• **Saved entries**
....
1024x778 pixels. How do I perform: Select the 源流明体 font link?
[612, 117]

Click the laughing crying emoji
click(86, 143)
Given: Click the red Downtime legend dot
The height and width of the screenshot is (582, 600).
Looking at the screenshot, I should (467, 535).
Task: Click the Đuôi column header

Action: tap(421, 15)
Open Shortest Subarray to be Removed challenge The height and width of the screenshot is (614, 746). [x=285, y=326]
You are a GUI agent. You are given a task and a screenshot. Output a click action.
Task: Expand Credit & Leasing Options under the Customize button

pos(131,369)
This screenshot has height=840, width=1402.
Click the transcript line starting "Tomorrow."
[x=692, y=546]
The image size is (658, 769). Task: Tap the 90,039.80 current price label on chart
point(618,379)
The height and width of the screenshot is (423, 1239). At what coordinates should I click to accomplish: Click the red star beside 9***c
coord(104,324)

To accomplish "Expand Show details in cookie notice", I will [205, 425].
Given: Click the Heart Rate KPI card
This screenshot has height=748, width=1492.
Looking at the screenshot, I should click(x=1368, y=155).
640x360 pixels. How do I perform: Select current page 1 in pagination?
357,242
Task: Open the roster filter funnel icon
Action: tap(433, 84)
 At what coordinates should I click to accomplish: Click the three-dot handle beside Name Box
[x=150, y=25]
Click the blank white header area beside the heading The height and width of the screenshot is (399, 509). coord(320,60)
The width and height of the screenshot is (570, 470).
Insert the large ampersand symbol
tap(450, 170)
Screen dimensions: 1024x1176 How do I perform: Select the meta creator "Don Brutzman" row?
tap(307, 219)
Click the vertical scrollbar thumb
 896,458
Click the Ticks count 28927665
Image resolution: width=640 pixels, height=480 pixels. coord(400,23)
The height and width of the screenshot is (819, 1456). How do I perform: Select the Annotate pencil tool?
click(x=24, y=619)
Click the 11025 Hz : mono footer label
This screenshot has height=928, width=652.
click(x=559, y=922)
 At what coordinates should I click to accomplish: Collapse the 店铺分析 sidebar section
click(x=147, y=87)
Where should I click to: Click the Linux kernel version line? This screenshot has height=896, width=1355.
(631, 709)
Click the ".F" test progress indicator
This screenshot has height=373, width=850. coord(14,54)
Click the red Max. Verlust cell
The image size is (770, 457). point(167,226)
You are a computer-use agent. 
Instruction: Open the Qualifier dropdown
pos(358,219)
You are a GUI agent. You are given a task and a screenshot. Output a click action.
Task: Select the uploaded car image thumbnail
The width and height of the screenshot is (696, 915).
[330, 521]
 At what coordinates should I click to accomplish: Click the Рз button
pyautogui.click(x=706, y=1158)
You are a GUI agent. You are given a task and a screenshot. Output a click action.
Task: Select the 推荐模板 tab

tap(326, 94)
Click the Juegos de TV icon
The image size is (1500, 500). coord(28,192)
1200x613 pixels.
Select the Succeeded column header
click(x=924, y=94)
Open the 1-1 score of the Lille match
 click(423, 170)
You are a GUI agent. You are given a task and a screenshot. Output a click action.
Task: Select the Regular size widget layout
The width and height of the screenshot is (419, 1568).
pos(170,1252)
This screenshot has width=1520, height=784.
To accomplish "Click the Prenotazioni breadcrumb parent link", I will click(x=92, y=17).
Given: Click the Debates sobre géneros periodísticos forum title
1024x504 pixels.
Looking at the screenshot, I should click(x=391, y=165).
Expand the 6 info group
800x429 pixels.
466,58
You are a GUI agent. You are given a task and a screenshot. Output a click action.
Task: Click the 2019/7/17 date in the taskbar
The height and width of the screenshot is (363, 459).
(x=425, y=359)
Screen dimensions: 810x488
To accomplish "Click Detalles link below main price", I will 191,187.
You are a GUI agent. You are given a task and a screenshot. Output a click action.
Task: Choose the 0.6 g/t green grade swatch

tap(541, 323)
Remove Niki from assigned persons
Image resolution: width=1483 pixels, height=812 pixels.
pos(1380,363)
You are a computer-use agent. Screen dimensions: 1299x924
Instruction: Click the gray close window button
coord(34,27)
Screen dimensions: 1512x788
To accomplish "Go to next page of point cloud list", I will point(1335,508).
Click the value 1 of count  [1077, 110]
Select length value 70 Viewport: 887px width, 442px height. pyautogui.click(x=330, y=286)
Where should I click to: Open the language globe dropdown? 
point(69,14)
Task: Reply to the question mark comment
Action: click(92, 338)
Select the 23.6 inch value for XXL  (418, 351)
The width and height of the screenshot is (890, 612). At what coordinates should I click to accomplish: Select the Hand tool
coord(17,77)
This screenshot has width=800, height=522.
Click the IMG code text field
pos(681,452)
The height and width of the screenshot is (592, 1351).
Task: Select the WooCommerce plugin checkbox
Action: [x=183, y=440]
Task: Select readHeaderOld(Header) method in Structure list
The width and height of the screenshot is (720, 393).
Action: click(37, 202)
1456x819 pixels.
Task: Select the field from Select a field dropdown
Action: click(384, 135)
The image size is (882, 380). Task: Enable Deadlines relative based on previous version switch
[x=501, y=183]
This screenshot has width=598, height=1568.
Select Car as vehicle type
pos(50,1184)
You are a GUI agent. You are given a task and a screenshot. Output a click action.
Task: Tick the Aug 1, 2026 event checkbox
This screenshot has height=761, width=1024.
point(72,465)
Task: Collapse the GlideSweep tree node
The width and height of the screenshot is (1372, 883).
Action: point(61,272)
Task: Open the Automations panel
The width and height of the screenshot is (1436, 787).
....
• **PROBLEM DETAILS**
Collect each line above holding the string "list".

• **YOUR RESPONSE**
To accomplish "Go to next page of point cloud list", I will point(1335,508).
Task: Select readHeaderOld(Header) method in Structure list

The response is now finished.